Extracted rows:
· · · · · · ·

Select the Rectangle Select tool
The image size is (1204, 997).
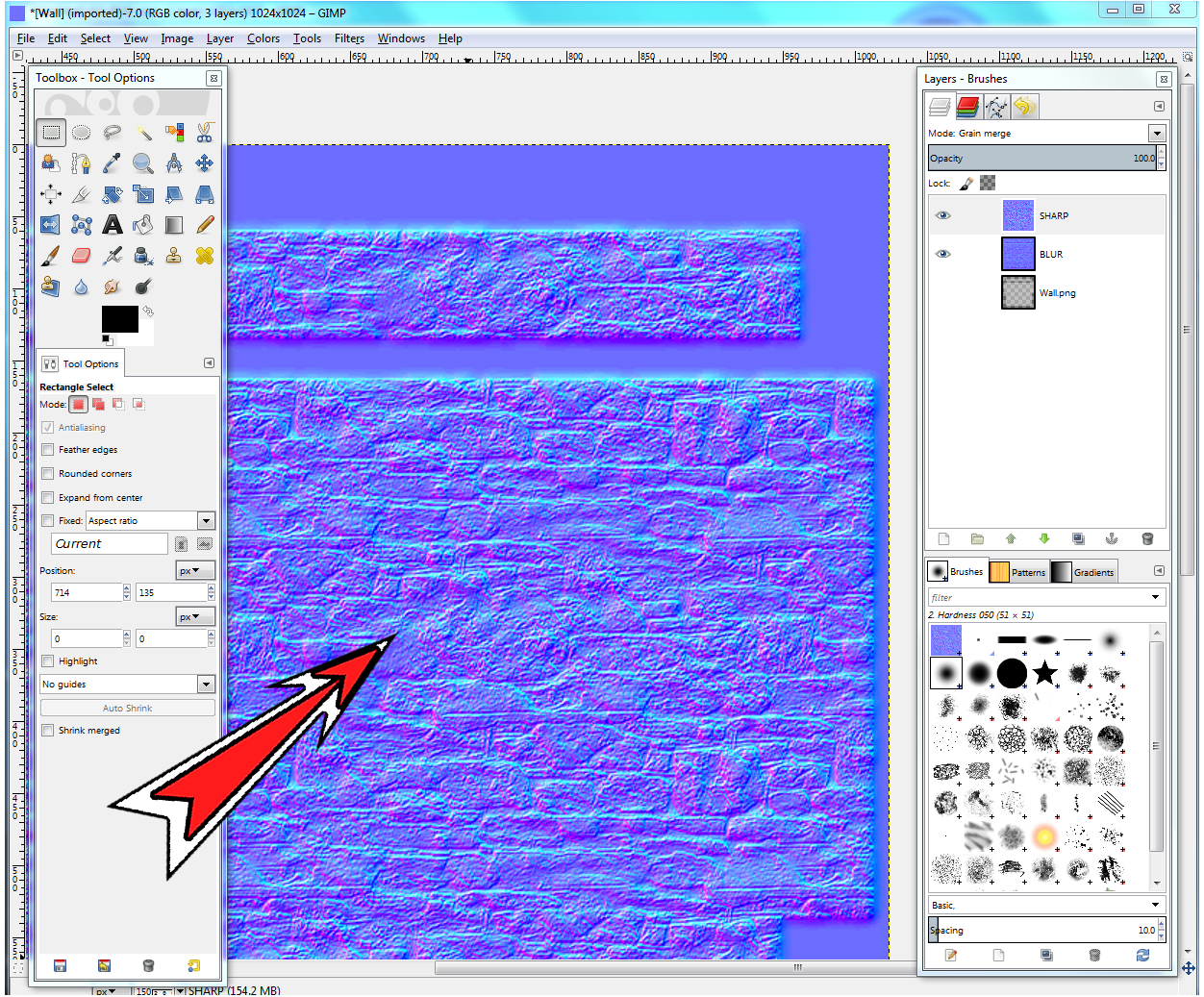click(x=51, y=132)
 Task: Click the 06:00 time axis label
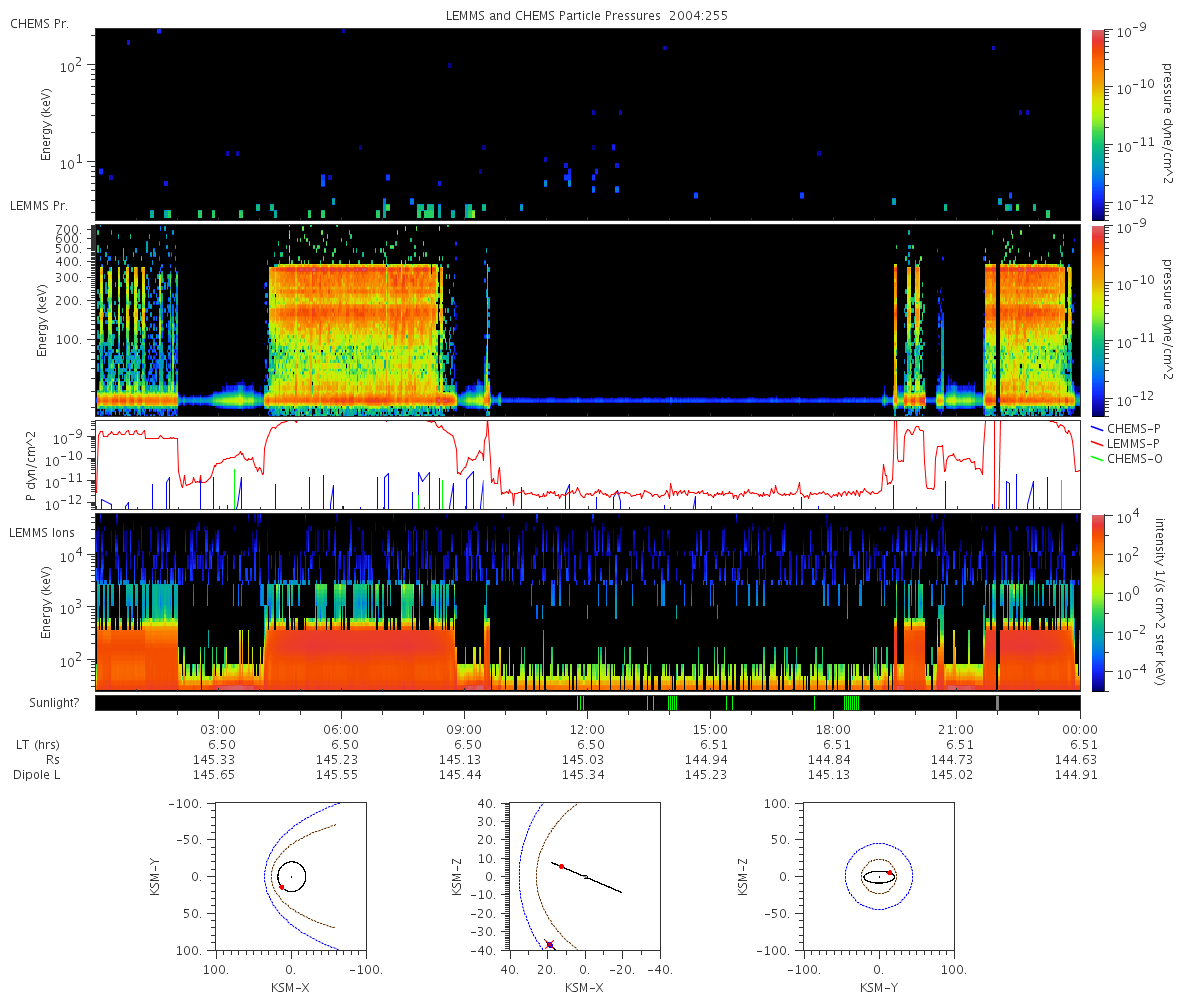click(x=341, y=729)
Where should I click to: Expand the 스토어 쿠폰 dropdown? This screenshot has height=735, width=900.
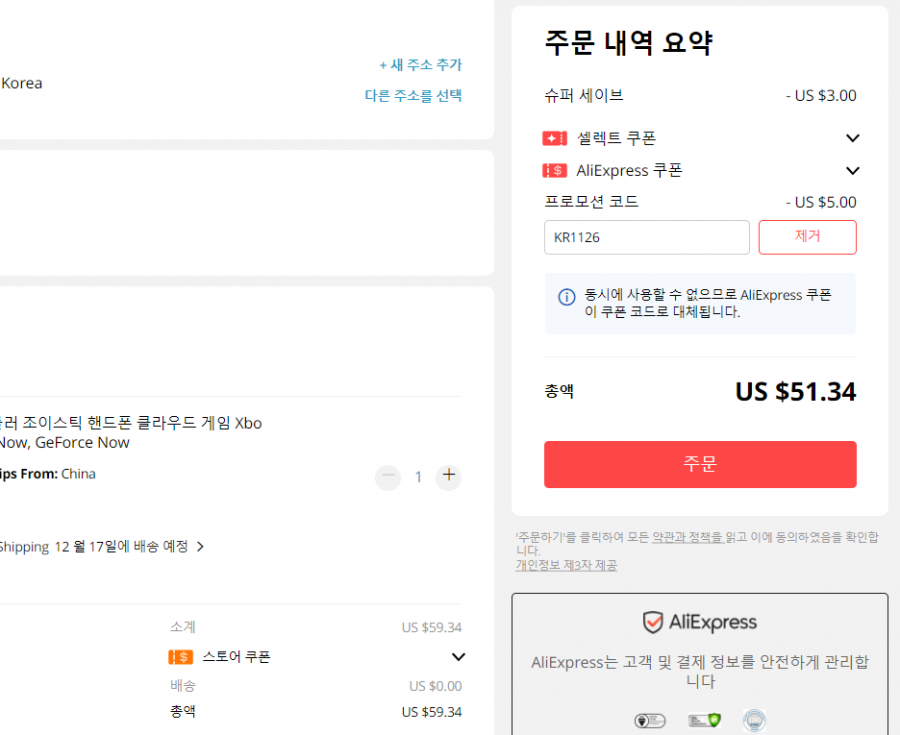(x=458, y=657)

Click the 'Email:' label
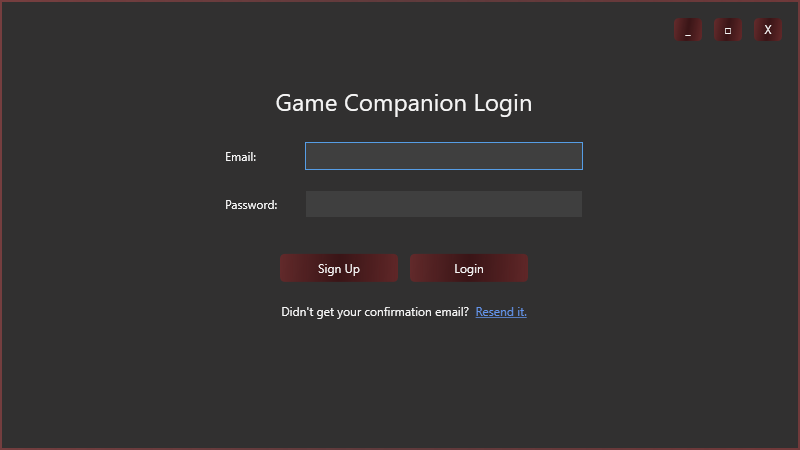tap(241, 157)
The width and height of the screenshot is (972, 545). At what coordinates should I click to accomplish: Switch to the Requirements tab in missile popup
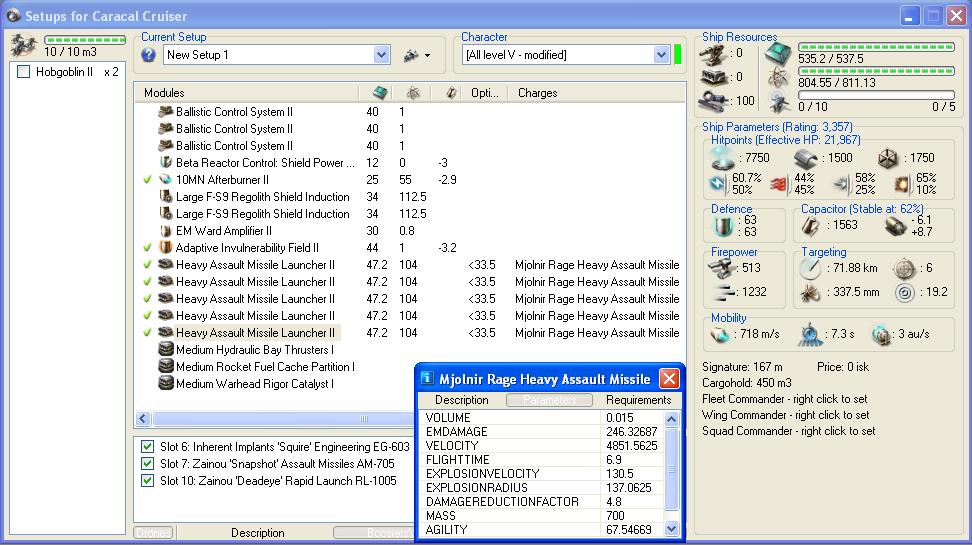pos(638,400)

· · · · · · ·

Please pull out every row above that contains the word "screenshot", matching case exactly.

■ Task response ■
Where should I click to: Expand the 스토어 쿠폰 dropdown? This screenshot has height=735, width=900.
The width and height of the screenshot is (972, 545). At what coordinates should I click to accomplish: Switch to the Requirements tab in missile popup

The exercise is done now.